Due to the nature of multiple bindings and multiple interpreter support, setting up a development environment in which to properly test your contraptions can be challenging. So here is a guide for how to do just that using Docker.

With Docker setup, here's what you do.

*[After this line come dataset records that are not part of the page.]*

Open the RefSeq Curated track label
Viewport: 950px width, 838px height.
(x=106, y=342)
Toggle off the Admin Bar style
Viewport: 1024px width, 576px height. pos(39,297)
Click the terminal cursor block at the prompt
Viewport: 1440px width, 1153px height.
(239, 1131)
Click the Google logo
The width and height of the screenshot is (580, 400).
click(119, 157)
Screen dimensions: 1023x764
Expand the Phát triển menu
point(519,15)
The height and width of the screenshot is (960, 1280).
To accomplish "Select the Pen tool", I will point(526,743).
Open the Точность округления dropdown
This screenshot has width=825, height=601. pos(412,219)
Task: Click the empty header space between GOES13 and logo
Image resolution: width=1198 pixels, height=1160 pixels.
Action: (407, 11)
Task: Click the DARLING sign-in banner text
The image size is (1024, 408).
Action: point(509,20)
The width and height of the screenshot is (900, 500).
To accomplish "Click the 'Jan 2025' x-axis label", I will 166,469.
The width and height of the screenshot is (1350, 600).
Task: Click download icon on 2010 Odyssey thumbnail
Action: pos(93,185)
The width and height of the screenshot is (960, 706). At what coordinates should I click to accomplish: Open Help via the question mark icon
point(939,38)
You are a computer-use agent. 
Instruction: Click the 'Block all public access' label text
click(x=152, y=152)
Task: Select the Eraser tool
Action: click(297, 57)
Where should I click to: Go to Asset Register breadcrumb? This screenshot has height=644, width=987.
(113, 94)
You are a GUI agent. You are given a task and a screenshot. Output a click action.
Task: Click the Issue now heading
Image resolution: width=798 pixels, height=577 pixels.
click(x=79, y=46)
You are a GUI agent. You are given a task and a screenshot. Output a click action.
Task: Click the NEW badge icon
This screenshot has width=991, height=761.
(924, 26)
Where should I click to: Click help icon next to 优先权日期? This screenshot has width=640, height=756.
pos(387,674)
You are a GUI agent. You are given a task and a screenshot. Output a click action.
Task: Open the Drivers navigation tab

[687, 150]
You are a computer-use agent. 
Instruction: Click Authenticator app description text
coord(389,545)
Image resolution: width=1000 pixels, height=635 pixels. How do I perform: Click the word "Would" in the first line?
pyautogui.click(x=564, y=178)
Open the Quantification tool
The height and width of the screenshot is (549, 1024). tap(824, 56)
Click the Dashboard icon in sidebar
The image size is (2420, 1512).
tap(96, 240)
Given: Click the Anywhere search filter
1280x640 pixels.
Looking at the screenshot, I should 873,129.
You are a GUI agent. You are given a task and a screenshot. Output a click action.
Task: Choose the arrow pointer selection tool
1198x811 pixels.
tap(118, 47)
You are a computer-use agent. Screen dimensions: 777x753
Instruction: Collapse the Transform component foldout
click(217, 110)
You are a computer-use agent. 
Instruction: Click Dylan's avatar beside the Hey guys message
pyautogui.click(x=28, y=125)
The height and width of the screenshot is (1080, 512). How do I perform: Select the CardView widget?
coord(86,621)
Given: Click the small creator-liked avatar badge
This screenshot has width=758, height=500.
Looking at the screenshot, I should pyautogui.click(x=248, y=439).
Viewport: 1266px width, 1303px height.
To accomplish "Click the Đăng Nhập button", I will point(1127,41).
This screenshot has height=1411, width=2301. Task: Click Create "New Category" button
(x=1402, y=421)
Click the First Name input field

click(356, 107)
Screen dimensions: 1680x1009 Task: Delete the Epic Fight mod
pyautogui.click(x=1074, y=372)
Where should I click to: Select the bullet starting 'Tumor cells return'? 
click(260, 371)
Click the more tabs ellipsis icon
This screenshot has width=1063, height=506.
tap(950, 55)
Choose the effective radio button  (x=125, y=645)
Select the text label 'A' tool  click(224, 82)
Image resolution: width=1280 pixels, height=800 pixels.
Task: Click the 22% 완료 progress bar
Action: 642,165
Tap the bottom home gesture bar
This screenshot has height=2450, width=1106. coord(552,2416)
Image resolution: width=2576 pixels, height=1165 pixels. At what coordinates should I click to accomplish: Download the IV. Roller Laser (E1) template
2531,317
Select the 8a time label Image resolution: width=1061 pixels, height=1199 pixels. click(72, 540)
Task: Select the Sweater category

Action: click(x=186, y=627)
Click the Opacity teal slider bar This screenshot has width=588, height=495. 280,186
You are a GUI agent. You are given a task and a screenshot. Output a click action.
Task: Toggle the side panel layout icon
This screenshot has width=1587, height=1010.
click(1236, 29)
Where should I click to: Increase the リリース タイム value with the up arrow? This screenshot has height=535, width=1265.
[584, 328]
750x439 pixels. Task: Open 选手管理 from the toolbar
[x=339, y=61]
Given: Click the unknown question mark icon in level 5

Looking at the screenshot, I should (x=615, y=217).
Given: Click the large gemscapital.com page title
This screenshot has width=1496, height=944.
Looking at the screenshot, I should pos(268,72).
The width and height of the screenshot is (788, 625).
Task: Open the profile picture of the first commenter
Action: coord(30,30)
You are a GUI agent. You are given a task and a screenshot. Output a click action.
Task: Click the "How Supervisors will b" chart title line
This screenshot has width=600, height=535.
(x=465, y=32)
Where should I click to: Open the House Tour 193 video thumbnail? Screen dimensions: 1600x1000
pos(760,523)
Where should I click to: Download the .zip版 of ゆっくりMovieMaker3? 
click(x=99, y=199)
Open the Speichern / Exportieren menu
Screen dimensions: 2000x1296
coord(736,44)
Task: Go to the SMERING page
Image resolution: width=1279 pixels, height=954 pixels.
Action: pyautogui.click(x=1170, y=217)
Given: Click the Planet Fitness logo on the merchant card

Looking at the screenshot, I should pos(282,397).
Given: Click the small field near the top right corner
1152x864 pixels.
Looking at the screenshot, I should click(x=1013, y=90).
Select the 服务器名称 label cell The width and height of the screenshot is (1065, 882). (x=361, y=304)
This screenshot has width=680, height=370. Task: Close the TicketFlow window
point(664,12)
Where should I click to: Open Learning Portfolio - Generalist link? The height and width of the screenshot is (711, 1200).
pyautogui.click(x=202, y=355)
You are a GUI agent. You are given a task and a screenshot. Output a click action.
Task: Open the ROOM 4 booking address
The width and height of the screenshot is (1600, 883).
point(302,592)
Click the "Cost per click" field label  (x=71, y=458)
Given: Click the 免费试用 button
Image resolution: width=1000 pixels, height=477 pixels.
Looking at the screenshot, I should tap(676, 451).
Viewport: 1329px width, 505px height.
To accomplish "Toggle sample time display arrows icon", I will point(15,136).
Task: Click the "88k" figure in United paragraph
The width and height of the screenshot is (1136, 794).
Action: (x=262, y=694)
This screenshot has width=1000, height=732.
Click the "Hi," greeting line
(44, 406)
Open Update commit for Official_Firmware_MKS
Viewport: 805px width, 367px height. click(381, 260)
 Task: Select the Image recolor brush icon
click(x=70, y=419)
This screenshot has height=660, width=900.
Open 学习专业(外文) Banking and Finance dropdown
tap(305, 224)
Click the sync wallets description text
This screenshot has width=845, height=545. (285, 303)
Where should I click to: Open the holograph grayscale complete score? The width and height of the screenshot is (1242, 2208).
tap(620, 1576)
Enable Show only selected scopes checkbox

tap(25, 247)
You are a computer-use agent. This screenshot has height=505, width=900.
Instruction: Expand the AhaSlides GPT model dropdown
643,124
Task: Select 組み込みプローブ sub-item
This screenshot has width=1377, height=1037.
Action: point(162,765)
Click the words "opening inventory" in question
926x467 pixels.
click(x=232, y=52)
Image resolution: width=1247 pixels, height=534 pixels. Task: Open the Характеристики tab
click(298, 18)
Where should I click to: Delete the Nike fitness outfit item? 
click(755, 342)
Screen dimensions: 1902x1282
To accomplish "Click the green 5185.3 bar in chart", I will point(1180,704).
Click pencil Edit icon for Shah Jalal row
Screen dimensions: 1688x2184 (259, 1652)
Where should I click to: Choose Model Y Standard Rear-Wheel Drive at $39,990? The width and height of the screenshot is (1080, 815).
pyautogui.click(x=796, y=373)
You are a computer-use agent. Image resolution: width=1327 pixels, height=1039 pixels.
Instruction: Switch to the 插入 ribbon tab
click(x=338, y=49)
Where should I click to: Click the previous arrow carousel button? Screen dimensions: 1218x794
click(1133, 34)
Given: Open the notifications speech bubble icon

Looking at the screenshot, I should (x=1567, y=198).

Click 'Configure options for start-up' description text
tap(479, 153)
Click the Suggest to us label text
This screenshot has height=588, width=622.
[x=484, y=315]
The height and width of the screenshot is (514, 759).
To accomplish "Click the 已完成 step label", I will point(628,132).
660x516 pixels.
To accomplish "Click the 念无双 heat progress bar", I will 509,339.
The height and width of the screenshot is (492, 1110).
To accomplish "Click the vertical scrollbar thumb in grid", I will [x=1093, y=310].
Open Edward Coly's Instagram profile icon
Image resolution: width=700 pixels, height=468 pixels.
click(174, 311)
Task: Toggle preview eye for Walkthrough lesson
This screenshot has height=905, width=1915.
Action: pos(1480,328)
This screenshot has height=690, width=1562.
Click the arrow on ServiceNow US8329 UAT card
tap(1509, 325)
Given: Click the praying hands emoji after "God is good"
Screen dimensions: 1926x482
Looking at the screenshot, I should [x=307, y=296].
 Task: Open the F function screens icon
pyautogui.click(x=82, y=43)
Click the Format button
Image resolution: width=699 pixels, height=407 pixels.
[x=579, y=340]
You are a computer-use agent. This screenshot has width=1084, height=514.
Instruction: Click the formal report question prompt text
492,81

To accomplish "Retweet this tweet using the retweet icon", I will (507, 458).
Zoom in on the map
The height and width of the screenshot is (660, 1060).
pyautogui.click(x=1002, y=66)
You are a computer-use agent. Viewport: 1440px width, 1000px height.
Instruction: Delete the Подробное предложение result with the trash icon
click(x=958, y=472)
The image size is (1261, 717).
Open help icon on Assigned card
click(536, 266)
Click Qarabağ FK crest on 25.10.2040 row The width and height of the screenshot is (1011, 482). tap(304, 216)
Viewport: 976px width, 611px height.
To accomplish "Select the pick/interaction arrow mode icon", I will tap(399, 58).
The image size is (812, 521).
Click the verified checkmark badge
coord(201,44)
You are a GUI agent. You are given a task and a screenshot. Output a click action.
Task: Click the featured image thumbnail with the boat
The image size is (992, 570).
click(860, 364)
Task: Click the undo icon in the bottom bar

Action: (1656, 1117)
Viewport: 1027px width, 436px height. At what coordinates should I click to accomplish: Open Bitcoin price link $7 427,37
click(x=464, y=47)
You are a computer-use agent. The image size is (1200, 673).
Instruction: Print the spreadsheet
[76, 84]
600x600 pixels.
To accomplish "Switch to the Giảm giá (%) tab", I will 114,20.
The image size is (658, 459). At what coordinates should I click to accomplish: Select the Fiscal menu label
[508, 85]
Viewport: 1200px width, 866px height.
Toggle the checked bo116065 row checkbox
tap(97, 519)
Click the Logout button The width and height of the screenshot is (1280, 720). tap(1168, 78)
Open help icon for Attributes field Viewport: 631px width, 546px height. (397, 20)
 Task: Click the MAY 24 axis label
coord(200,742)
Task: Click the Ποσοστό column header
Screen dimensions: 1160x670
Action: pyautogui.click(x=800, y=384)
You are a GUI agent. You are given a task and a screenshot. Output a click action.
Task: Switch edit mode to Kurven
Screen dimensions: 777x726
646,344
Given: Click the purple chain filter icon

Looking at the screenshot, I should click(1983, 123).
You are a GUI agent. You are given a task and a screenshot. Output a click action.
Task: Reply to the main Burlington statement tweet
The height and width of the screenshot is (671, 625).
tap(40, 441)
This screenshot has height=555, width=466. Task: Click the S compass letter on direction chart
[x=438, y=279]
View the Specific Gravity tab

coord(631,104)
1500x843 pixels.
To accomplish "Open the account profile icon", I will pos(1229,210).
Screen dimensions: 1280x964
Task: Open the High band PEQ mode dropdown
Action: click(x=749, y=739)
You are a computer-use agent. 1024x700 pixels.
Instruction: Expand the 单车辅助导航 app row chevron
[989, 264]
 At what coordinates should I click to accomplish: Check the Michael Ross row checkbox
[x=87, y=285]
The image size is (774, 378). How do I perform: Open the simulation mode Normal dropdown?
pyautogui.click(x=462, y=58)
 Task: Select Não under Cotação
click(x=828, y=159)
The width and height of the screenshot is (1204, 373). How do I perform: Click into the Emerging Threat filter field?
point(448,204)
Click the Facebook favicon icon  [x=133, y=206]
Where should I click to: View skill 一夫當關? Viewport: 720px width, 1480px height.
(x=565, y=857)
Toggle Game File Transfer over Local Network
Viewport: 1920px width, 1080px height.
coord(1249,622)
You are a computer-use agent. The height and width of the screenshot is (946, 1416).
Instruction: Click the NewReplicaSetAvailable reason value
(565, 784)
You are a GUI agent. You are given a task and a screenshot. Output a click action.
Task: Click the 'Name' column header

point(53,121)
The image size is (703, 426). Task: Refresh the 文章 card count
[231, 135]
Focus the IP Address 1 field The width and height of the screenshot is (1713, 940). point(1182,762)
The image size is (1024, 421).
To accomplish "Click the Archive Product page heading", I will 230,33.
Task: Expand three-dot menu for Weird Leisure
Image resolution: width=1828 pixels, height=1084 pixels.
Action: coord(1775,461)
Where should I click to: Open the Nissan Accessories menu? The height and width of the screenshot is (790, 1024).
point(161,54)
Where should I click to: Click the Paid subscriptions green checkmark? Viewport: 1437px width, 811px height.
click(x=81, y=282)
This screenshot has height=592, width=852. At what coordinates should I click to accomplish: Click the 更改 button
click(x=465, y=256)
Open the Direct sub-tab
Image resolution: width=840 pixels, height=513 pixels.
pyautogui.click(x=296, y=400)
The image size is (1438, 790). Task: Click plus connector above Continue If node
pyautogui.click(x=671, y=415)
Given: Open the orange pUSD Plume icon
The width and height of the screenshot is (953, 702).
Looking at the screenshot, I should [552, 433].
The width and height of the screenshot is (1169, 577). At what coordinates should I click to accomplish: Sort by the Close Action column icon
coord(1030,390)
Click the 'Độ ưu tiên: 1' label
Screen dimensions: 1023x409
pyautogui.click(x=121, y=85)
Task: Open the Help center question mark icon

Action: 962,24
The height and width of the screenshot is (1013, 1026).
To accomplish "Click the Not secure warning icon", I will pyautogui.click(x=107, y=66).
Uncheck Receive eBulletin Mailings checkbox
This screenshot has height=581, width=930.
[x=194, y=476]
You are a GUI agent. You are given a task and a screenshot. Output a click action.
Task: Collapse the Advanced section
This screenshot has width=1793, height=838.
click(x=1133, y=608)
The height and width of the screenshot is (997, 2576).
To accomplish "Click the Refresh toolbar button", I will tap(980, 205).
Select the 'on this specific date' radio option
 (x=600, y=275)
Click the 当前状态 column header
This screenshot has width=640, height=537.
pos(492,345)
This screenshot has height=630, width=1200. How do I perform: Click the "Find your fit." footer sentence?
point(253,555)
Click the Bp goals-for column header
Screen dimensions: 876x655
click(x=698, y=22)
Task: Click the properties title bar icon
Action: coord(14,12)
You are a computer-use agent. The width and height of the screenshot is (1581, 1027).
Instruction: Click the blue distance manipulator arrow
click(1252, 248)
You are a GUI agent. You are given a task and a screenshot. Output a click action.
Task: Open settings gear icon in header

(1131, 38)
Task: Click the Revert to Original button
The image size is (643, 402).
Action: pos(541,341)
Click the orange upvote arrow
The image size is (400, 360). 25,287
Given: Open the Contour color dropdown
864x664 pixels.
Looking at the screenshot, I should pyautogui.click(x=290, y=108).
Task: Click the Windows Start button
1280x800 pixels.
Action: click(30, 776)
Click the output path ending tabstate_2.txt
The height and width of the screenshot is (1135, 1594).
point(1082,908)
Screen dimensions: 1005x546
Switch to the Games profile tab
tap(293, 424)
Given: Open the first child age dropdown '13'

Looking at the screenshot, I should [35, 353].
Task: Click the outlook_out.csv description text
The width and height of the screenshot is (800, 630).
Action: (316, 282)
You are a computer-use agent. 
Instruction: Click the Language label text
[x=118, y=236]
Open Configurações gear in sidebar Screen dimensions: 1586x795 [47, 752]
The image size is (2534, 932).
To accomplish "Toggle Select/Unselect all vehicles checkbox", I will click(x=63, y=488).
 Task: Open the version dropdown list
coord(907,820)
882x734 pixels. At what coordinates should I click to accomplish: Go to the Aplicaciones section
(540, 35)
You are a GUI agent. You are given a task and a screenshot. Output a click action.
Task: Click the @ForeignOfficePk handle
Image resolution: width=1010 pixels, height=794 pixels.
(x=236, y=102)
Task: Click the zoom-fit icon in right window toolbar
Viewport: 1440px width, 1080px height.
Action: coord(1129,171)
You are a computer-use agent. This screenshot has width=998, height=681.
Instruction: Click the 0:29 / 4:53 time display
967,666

Please note this will pull down a ~1 GB image.

cd Qt.py

# Run nosetests (Linux/OSX)
docker run --rm -v $(pwd):/Qt.py -e PYTHON=2.7 fredrikaverpil/qt.py:2018
docker run --rm -v $(pwd):/Qt.py -e PYTHON=3.4 fredrikaverpil/qt.py:2018
docker run --rm -v $(pwd):/Qt.py -e PYTHON=3.5 fredrikaverpil/qt.py:2018
docker run --rm -v $(pwd):/Qt.py -e PYTHON=3.6 fredrikaverpil/qt.py:2018

# Run nosetests (Windows)
docker run --rm -v %CD%:/Qt.py -e PYTHON=2.7 fredrikaverpil/qt.py:2018
docker run --rm -v %CD%:/Qt.py -e PYTHON=3.4 fredrikaverpil/qt.py:2018
docker run --rm -v %CD%:/Qt.py -e PYTHON=3.5 fredrikaverpil/qt.py:2018
docker run --rm -v %CD%:/Qt.py -e PYTHON=3.6 fredrikaverpil/qt.py:2018

# Doctest: test_caveats.test_1_qtgui_qabstractitemmodel_createindex ... ok
# Doctest: test_caveats.test_2_qtgui_qabstractitemmodel_createindex ... ok
# Doctest: test_caveats.test_3_qtcore_qitemselection ... ok
# ...
#
# ----------------------------------------------------------------------
# Ran 21 tests in 7.799s
#
# OK

Now both you and Github Actions are operating on the same assumptions which means that when the tests pass on your machine, they pass on Github Actions. And everybody wins!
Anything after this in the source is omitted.